2016年4月27日水曜日

東京の季節雑感

今日から少し天気が崩れるそうだが、それでもいい季節になった。これか出掛けなくてはならぬので今日は少し早めにアップする。都会住まいだから薫風香るとまでは言えないかもしれぬが、木々の緑は一層濃さを増し、ハナミズキが白やピンクの花をつけ、街路の植え込みにある躑躅が一斉に咲いたので植込みの色これまでと全く違って華やかだ。ご近所の玄関先に置かれたプランターの植物も溢れんばかりに咲き誇っている。

花の名前も分からぬが、何れも美しい。我が町はそんなに古い街ではない。50年前には麦畑だった場所に今やひしめき合うように並ぶ家々、お世辞にも邸宅とは言い難く、どちらかと言えば兎小屋との形容が似合うような家の方が多い。中にポツンポツンとやや大きめな家もあるが、玄関先のプランターに植物を育てているのは大抵前者のご家庭だ。大きな屋敷は屋内の手入れだけで手一杯で、外回りに気を使う暇が無くなるのは理の当然でもある。小さいながらも楽しい我が家なる台詞を昔はよく聞いたが、これが平均的日本人の心根だろうし、平均的日本人でいることが嬉しい春である。

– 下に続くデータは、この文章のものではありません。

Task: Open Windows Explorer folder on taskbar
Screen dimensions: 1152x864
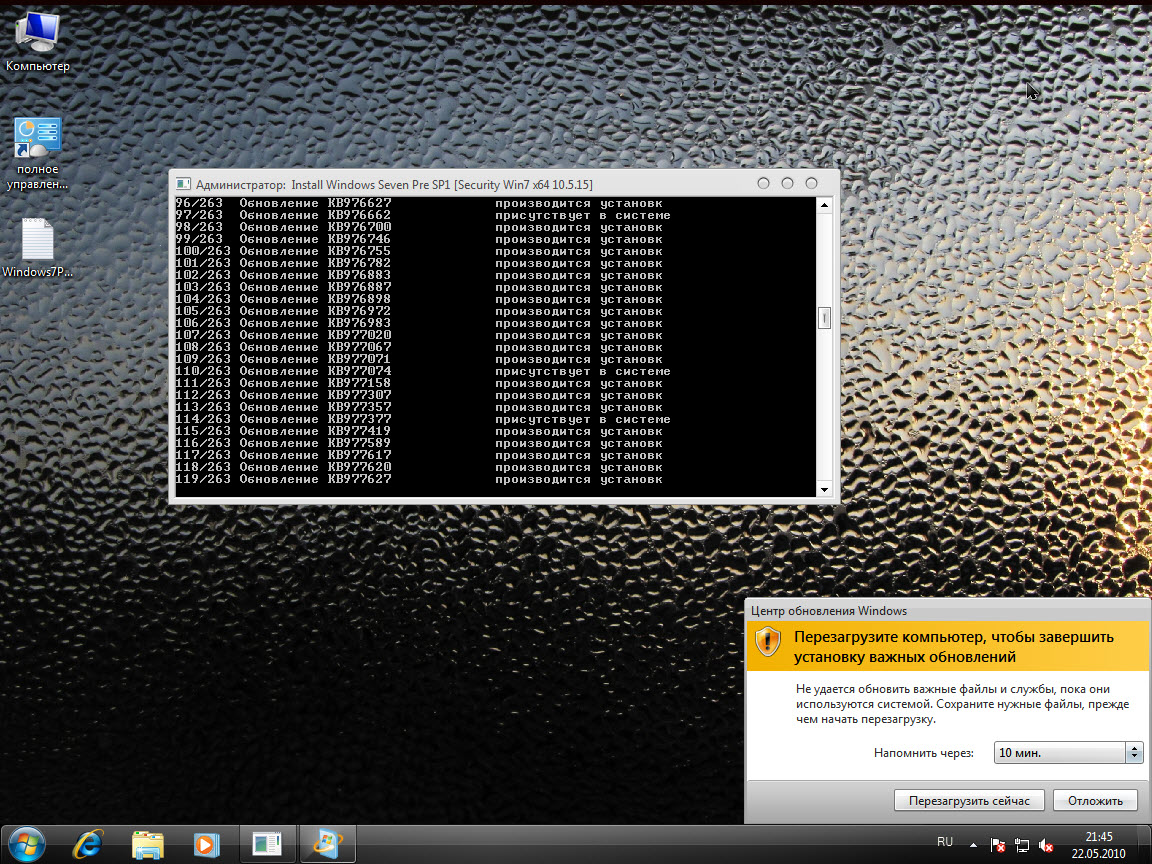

朝方にはご近所の方々が草花に水やりをする姿をよく見かける。ご近所付き合いは一切婆さん任せなので知る人は少ないが、相手からすれば此方がどこの馬の骨かは先刻ご承知のことだろう。水やりは奥さんが多いが、中にお一人だけ男性がいる。多分あまりに齢に変わりがないリタイアメントだろう。この方は他所よりだいぶ大量の花を手入れなさっていて長時間玄関先におられるようだ。こちらを見かけると必ず朝の挨拶をくださる。

都会は田舎に比べ近所付き合いが無いとか薄いので云々とよく聞くが、必ずしもそうと限らない。日本人の人情はどこに住んでも似たようなものだろう。確かにところどころにあるアパートの住人については、婆さんに聞いてもよく分からないらしい。隣組当番になって赤い羽根共同募金の集金やお祭りの寄付集めの際など「あそこは行かなくていい」との申し伝えがある部屋があったりするらしい。我が家の前がごみの集積所になっているのだが、ここに違法投棄が時々あって婆さんが怒っていることもある。

遠方から自転車出来て投げ捨てる悪い奴もいるらしいが、アパートの住人も時々いるとのこと。婆さんは探偵宜しくごみの中に紛れ込んだ荷札なんかで住所を突き止めたリすると、犯人宅に文句を言いに行ったりすることもあったらしい。恐ろしい婆さんだ。今更のように「女性活躍社会」などとうたわなくても、婆さんを敵に回すと碌なことにならないのは今も昔も変わりないだろう。